Modeling the emergence and spread of biological threats isn't as routine as forecasting the weather, but scientists in two of the U.S. Department of Energy's (DOE) national laboratories were awarded funding to try to make it so.
DOE's Argonne National Laboratory and Sandia National Laboratories were one of the three projects to receive a total of $5 million from DOE to advance computational tools to better prepare for natural and human-created biological threats. The laboratories will work together to harness Sandia's algorithms of real-world outcomes to Argonne's high performance models that address spread transmission and control of diseases.
The projects fall under the DOE Office of Science's new Bio-preparedness Research Virtual Environment initiative, which focuses on developing scientific capabilities that aid in the prevention and response to potential biothreats.
We want models that mimic reality. By calibrating them, we will be able to trust that outcomes from computational experiments carried out with the models have a good chance of meaningfully reflecting reality."
Jonathan Ozik, principal computational scientist at Argonne
Those outcomes can provide insight into the intricacies of disease transmission as well as the effectiveness of vaccination efforts. Provided to municipal and state public health officials, the outcomes could serve as potential guidelines for the development of mitigation initiatives.
The disease model Argonne developed was first used in the early 2000s when a MRSA epidemic emerged in Chicago. The same model was later applied to the threat of an Ebola outbreak in 2014.
More recently, Argonne researchers developed CityCOVID, a highly refined version of the model, to simulate the spread of COVID-19 in Chicago. By forecasting new infections, hospitalizations and deaths, the model provided a computational platform for investigating the potential impacts of nonpharmaceutical interventions for mitigating the spread of COVID-19. It was chosen as one of only four finalists for the 2020 ACM Gordon Bell Special Prize for High Performance Computing-Based COVID-19 Research, which recognized outstanding research achievement towards the understanding of the COVID-19 pandemic through the use of high performance computing (HPC).
Developing such models, known as agent-based modeling (ABM), is a complex effort and HPC becomes critical.
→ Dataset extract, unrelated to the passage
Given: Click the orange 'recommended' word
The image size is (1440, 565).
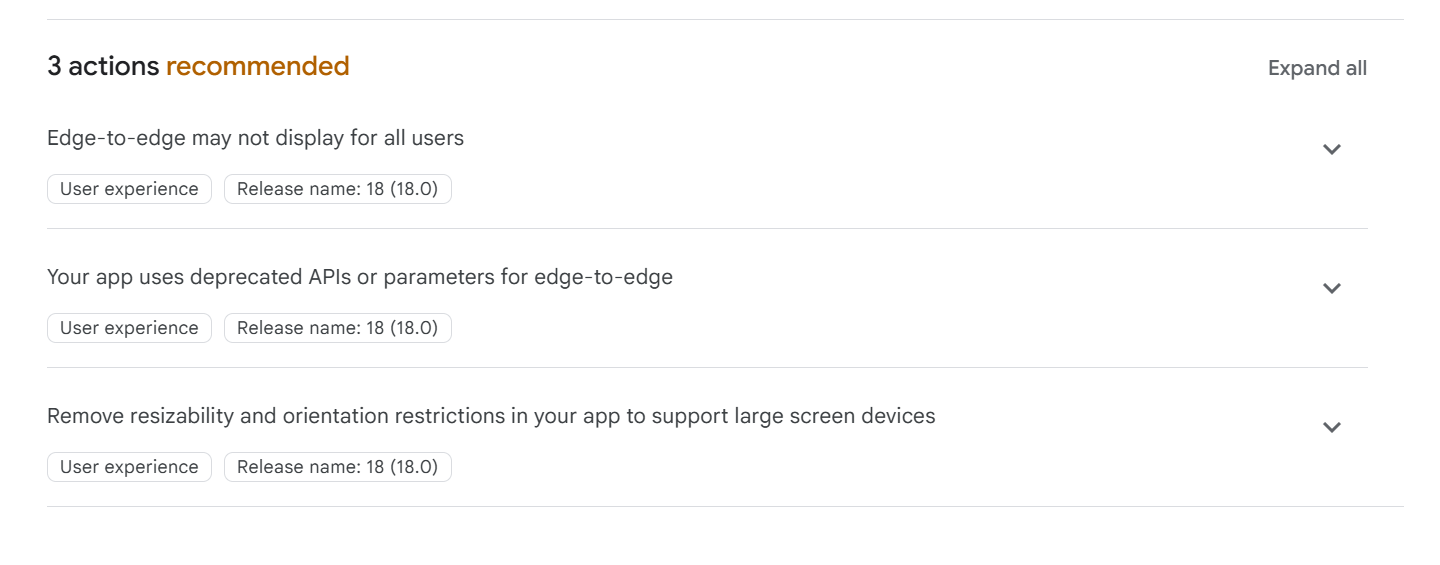Looking at the screenshot, I should [x=257, y=67].
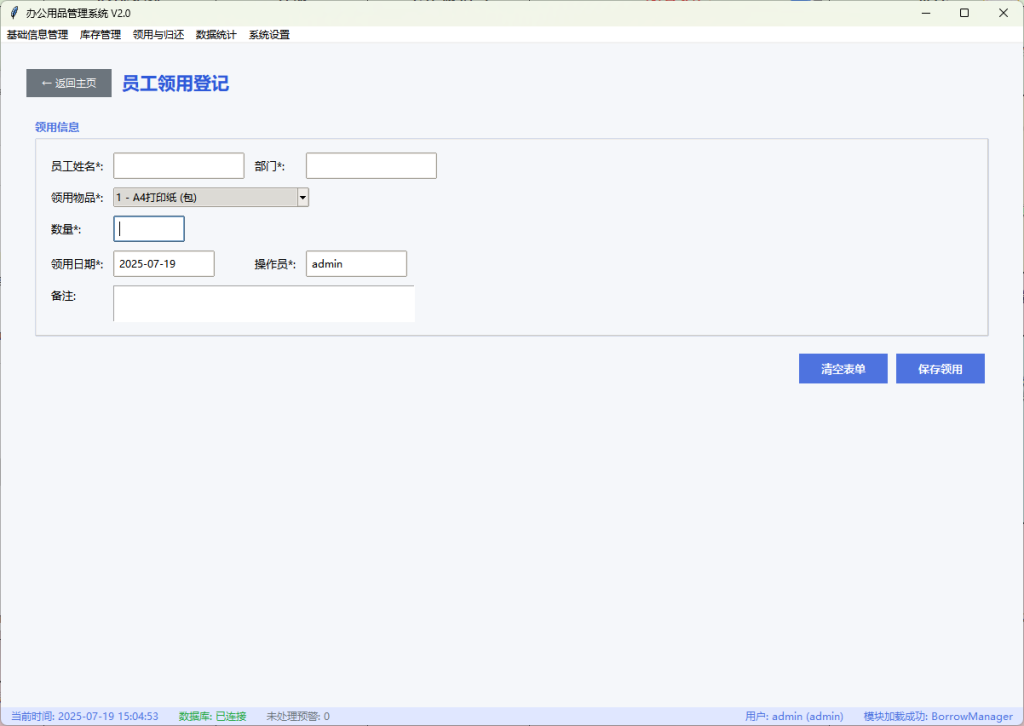
Task: Click the 员工姓名 input field
Action: (x=179, y=166)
This is due to the large amount of data the model requires, the number of parameters researchers must take into account and additional factors or inputs that combine to make the model as accurate as possible.
"Getting access to the data, landing on the right parameters and evolving the best fit of information that is timely and relevant to decision makers are among the biggest problems we face," said Charles "Chick" Macal, chief scientist for Argonne's Decision and Infrastructure Sciences division and its social, behavioral and decision science group leader. "A large component of the work that we do as part of the biopreparedness project is to develop high performance computing workflows to improve the computational techniques, to make them more efficient."
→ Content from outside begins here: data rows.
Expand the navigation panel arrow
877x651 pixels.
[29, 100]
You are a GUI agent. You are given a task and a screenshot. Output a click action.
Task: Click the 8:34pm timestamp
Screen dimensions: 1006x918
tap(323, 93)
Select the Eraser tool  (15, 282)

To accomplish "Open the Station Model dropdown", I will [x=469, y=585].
The parameters and factors have to predict real-world targets that researchers want to understand, like number of hospitalizations, deaths and vaccinations. To get it right, researchers run simulations over and over -; sometimes hundreds of thousands of times -; adjusting parameters until the model mimics what the data is telling them.
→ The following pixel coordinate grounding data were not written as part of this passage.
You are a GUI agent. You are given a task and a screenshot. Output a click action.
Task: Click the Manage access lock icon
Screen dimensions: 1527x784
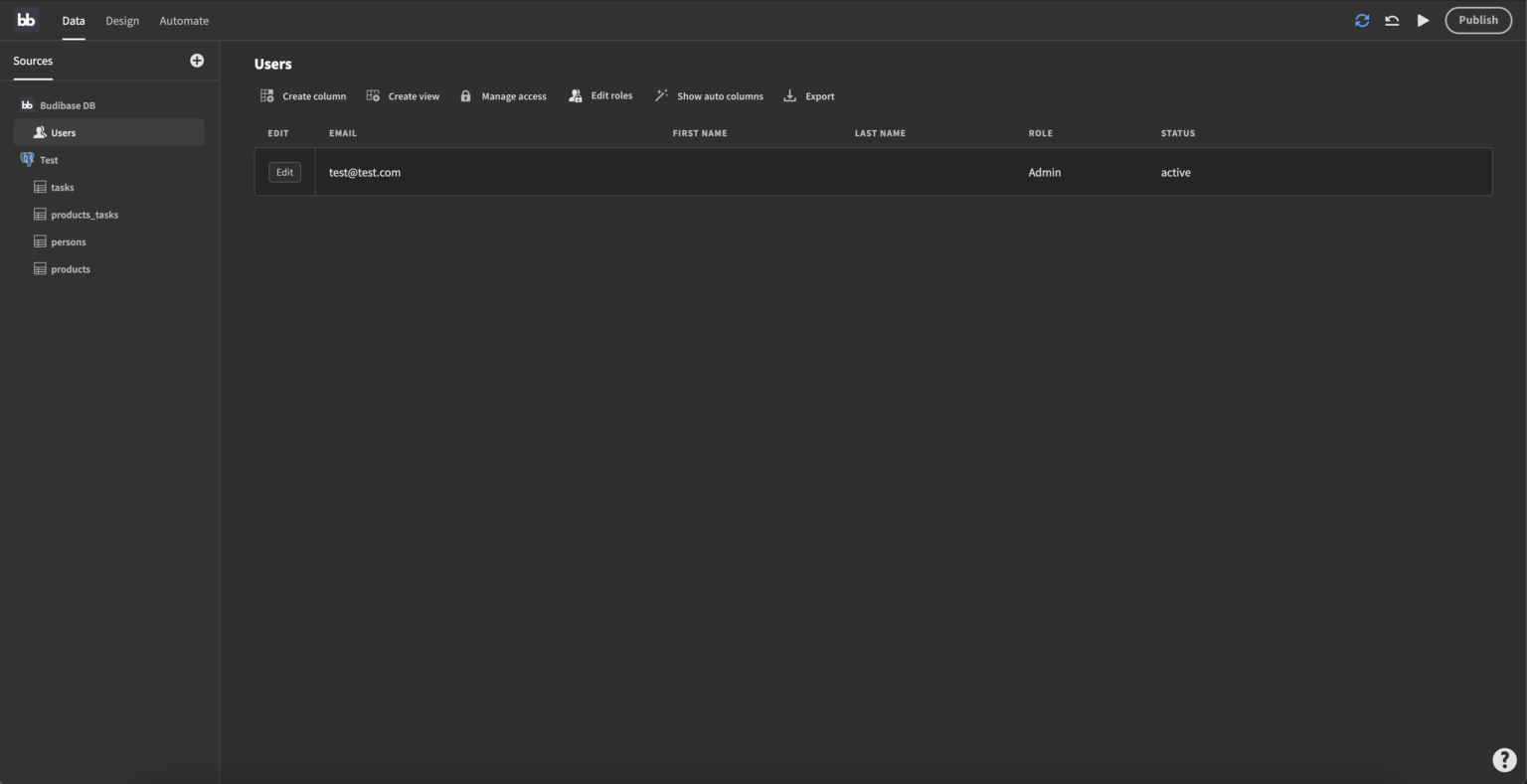465,95
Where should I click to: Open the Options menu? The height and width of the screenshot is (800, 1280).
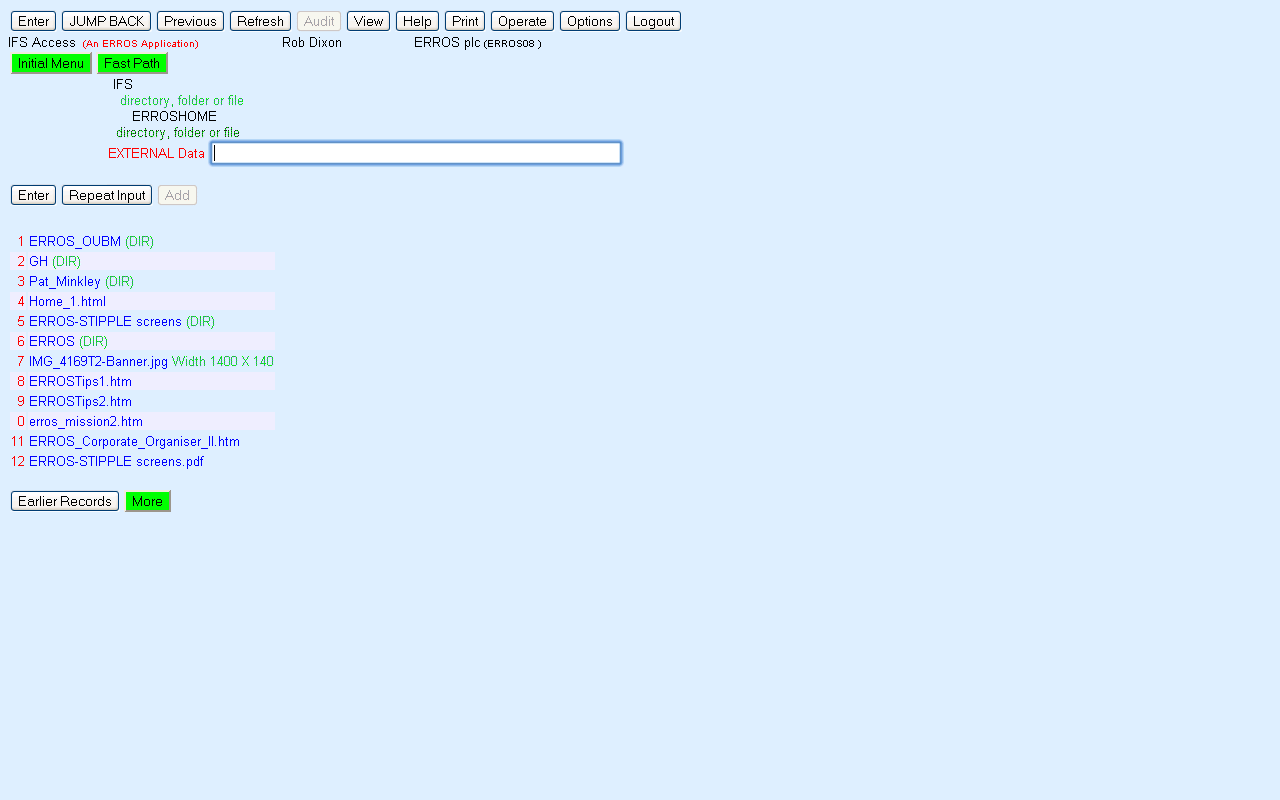[589, 21]
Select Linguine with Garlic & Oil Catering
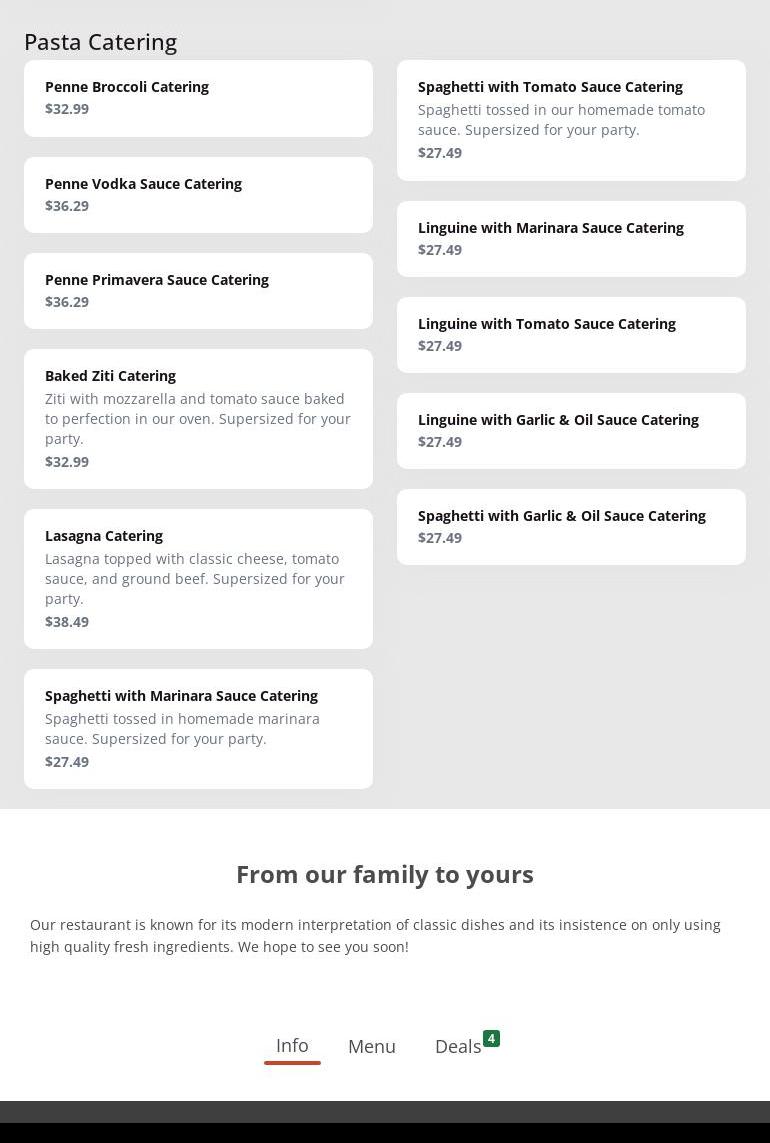Viewport: 770px width, 1143px height. click(x=571, y=431)
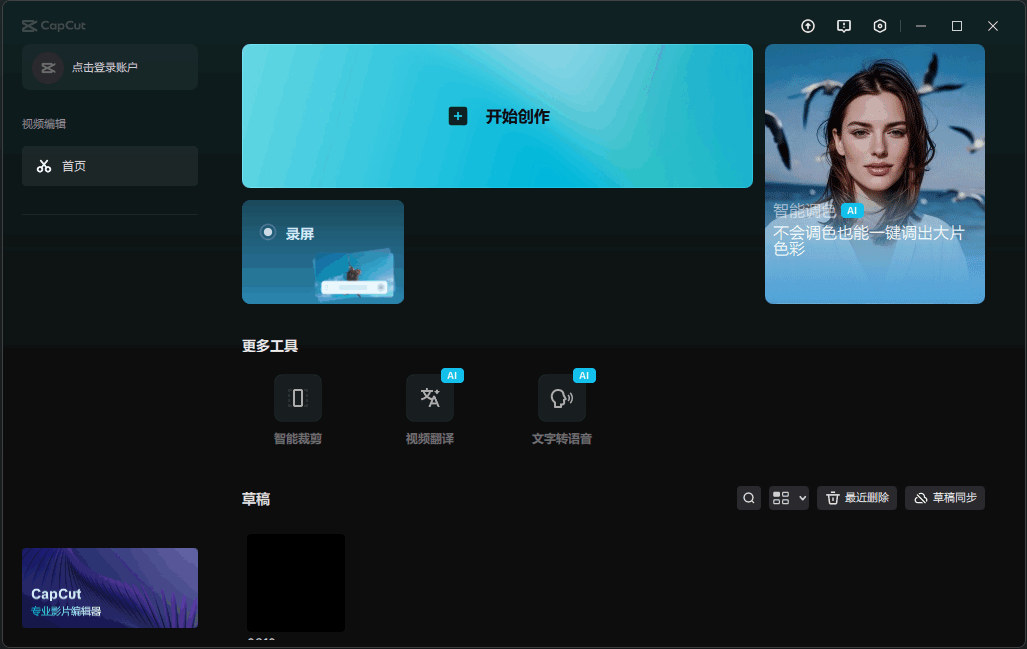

Making sure these components align, and reducing the number and run-time of the simulations, is where Sandia's efforts come into play. Like Argonne, Sandia already had roots in computational epidemiology, starting with the anthrax scare of 2003. Later work focused on smallpox and, most recently, COVID.
For this project, Argonne's computing infrastructure will be adapted to automatically apply Sandia-developed calibration algorithms as parameters for the epidemiological models change or new ones come to light.
"We are the guys who search out those parameters," said Sandia's Jaideep Ray, principal investigator of the project.
One of the most important parameters is the unknown spread rate of the disease, according to Ray. Calibrating the model predictions to real data -; much of it from Chicago and New Mexico COVID-19 data and other public health surveillance sources -; by optimizing the spread rate over several weeks of simulation runs and data collection allows the model to forecast future case counts in an epidemic.
"If the forecasts are right, then we know we have the right set of parameters," said Ray.
When it comes to infectious disease epidemics, time is of the essence. Naïve calibration, which requires running an ABM thousands of times, is neither efficient nor practical. By using an artificial intelligence method called machine learning, researchers can construct and train a metamodel -; a model of their ABM -; that can run in seconds. The results can then be used by the machine to "learn" the spread-rate from epidemic data and make forecasts.
While the process may sacrifice the accuracy of long-term forecasts, it could generate faster, short-term forecasts that reduce computational expense and set mitigation efforts in motion more quickly.
"Our whole point in doing this type of work is to make the process routine, more akin to weather forecasting or other domains where a large computational infrastructure is dedicated to continuously adjusting the models automatically as new data is obtained," said Ozik. "We can then provide short-term forecasts and the ability to run longer-term scenarios that answer specific stakeholder questions."
While Chicago served as the testbed for this model, the team expects to generalize their methods for application to any other place in the world.
Award funding was provided by the DOE's Advanced Scientific Computing Research program, which manages the development of computational systems and tools for the DOE.